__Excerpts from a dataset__
--*--
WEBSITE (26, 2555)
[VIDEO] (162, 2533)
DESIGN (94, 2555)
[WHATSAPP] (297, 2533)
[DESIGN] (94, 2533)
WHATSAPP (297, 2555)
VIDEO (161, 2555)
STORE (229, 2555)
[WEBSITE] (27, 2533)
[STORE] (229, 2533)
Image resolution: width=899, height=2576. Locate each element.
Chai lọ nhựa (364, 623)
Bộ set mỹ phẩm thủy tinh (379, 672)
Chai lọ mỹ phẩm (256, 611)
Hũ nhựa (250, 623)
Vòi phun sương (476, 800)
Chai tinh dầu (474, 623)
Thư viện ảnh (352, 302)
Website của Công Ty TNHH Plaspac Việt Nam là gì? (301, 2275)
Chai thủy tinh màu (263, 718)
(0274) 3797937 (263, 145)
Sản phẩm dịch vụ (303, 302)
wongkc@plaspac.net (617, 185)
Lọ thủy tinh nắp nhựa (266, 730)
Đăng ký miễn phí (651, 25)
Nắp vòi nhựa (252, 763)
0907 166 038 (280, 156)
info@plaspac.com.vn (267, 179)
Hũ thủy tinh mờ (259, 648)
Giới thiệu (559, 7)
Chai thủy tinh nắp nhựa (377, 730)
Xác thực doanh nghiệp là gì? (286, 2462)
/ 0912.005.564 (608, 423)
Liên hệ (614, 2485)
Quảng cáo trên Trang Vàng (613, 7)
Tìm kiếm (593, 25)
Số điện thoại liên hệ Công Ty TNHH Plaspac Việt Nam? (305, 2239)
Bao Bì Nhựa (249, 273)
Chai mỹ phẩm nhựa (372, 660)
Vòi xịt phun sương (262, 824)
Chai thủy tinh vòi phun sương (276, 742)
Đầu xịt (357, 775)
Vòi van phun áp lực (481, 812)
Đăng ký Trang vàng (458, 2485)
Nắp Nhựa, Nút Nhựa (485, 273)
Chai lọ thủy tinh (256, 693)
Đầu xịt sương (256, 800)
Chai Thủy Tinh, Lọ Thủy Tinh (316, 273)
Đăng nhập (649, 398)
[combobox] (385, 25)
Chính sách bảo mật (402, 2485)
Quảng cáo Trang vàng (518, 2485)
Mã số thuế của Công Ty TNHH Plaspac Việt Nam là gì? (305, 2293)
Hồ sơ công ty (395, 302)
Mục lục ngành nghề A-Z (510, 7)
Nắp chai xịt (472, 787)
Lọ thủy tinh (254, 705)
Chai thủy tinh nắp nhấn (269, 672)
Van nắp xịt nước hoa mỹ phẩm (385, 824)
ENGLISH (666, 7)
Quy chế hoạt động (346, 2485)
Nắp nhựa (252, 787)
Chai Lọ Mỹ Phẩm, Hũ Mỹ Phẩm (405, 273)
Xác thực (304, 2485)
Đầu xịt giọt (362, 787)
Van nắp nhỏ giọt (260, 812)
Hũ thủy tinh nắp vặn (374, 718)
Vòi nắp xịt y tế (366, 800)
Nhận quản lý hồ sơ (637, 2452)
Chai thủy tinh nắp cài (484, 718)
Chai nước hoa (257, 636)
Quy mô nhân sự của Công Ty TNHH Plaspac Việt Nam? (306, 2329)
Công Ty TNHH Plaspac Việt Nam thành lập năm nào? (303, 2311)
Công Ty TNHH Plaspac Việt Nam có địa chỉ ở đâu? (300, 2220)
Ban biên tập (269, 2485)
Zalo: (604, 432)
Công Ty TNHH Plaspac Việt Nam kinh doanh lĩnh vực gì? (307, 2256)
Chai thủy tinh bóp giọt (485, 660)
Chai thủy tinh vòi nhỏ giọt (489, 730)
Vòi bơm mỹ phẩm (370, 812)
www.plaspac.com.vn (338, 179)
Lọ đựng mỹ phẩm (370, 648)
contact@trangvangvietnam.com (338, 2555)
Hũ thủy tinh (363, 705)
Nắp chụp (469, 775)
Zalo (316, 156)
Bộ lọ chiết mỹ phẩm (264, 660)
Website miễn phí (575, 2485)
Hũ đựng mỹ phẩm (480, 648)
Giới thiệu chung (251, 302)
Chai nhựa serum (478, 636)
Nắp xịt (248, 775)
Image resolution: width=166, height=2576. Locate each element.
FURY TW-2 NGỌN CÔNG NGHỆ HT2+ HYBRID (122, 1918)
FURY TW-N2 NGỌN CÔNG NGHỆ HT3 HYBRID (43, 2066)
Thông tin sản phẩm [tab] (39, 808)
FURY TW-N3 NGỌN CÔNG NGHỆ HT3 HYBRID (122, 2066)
--*--
__Activity__
Repeat the data exactly, with every line included.

__Answer__
WEBSITE (26, 2555)
[VIDEO] (162, 2533)
DESIGN (94, 2555)
[WHATSAPP] (297, 2533)
[DESIGN] (94, 2533)
WHATSAPP (297, 2555)
VIDEO (161, 2555)
STORE (229, 2555)
[WEBSITE] (27, 2533)
[STORE] (229, 2533)
Image resolution: width=899, height=2576. Locate each element.
Chai lọ nhựa (364, 623)
Bộ set mỹ phẩm thủy tinh (379, 672)
Chai lọ mỹ phẩm (256, 611)
Hũ nhựa (250, 623)
Vòi phun sương (476, 800)
Chai tinh dầu (474, 623)
Thư viện ảnh (352, 302)
Website của Công Ty TNHH Plaspac Việt Nam là gì? (301, 2275)
Chai thủy tinh màu (263, 718)
(0274) 3797937 (263, 145)
Sản phẩm dịch vụ (303, 302)
wongkc@plaspac.net (617, 185)
Lọ thủy tinh nắp nhựa (266, 730)
Đăng ký miễn phí (651, 25)
Nắp vòi nhựa (252, 763)
0907 166 038 (280, 156)
info@plaspac.com.vn (267, 179)
Hũ thủy tinh mờ (259, 648)
Giới thiệu (559, 7)
Chai thủy tinh nắp nhựa (377, 730)
Xác thực doanh nghiệp là gì? (286, 2462)
/ 0912.005.564 (608, 423)
Liên hệ (614, 2485)
Quảng cáo trên Trang Vàng (613, 7)
Tìm kiếm (593, 25)
Số điện thoại liên hệ Công Ty TNHH Plaspac Việt Nam? (305, 2239)
Bao Bì Nhựa (249, 273)
Chai mỹ phẩm nhựa (372, 660)
Vòi xịt phun sương (262, 824)
Chai thủy tinh vòi phun sương (276, 742)
Đầu xịt (357, 775)
Vòi van phun áp lực (481, 812)
Đăng ký Trang vàng (458, 2485)
Nắp Nhựa, Nút Nhựa (485, 273)
Chai lọ thủy tinh (256, 693)
Đầu xịt sương (256, 800)
Chai Thủy Tinh, Lọ Thủy Tinh (316, 273)
Đăng nhập (649, 398)
[combobox] (385, 25)
Chính sách bảo mật (402, 2485)
Quảng cáo Trang vàng (518, 2485)
Mã số thuế của Công Ty TNHH Plaspac Việt Nam là gì? (305, 2293)
Hồ sơ công ty (395, 302)
Mục lục ngành nghề A-Z (510, 7)
Nắp chai xịt (472, 787)
Lọ thủy tinh (254, 705)
Chai thủy tinh nắp nhấn (269, 672)
Van nắp xịt nước hoa mỹ phẩm (385, 824)
ENGLISH (666, 7)
Quy chế hoạt động (346, 2485)
Nắp nhựa (252, 787)
Chai Lọ Mỹ Phẩm, Hũ Mỹ Phẩm (405, 273)
Xác thực (304, 2485)
Đầu xịt giọt (362, 787)
Van nắp nhỏ giọt (260, 812)
Hũ thủy tinh nắp vặn (374, 718)
Vòi nắp xịt y tế (366, 800)
Nhận quản lý hồ sơ (637, 2452)
Chai thủy tinh nắp cài (484, 718)
Chai nước hoa (257, 636)
Quy mô nhân sự của Công Ty TNHH Plaspac Việt Nam? (306, 2329)
Công Ty TNHH Plaspac Việt Nam thành lập năm nào? (303, 2311)
Công Ty TNHH Plaspac Việt Nam có địa chỉ ở đâu? (300, 2220)
Ban biên tập (269, 2485)
Zalo: (604, 432)
Công Ty TNHH Plaspac Việt Nam kinh doanh lĩnh vực gì? (307, 2256)
Chai thủy tinh bóp giọt (485, 660)
Chai thủy tinh vòi nhỏ giọt (489, 730)
Vòi bơm mỹ phẩm (370, 812)
www.plaspac.com.vn (338, 179)
Lọ đựng mỹ phẩm (370, 648)
contact@trangvangvietnam.com (338, 2555)
Hũ thủy tinh (363, 705)
Nắp chụp (469, 775)
Zalo (316, 156)
Bộ lọ chiết mỹ phẩm (264, 660)
Website miễn phí (575, 2485)
Hũ đựng mỹ phẩm (480, 648)
Giới thiệu chung (251, 302)
Chai nhựa serum (478, 636)
Nắp xịt (248, 775)
Image resolution: width=166, height=2576. Locate each element.
FURY TW-2 NGỌN CÔNG NGHỆ HT2+ HYBRID (122, 1918)
FURY TW-N2 NGỌN CÔNG NGHỆ HT3 HYBRID (43, 2066)
Thông tin sản phẩm [tab] (39, 808)
FURY TW-N3 NGỌN CÔNG NGHỆ HT3 HYBRID (122, 2066)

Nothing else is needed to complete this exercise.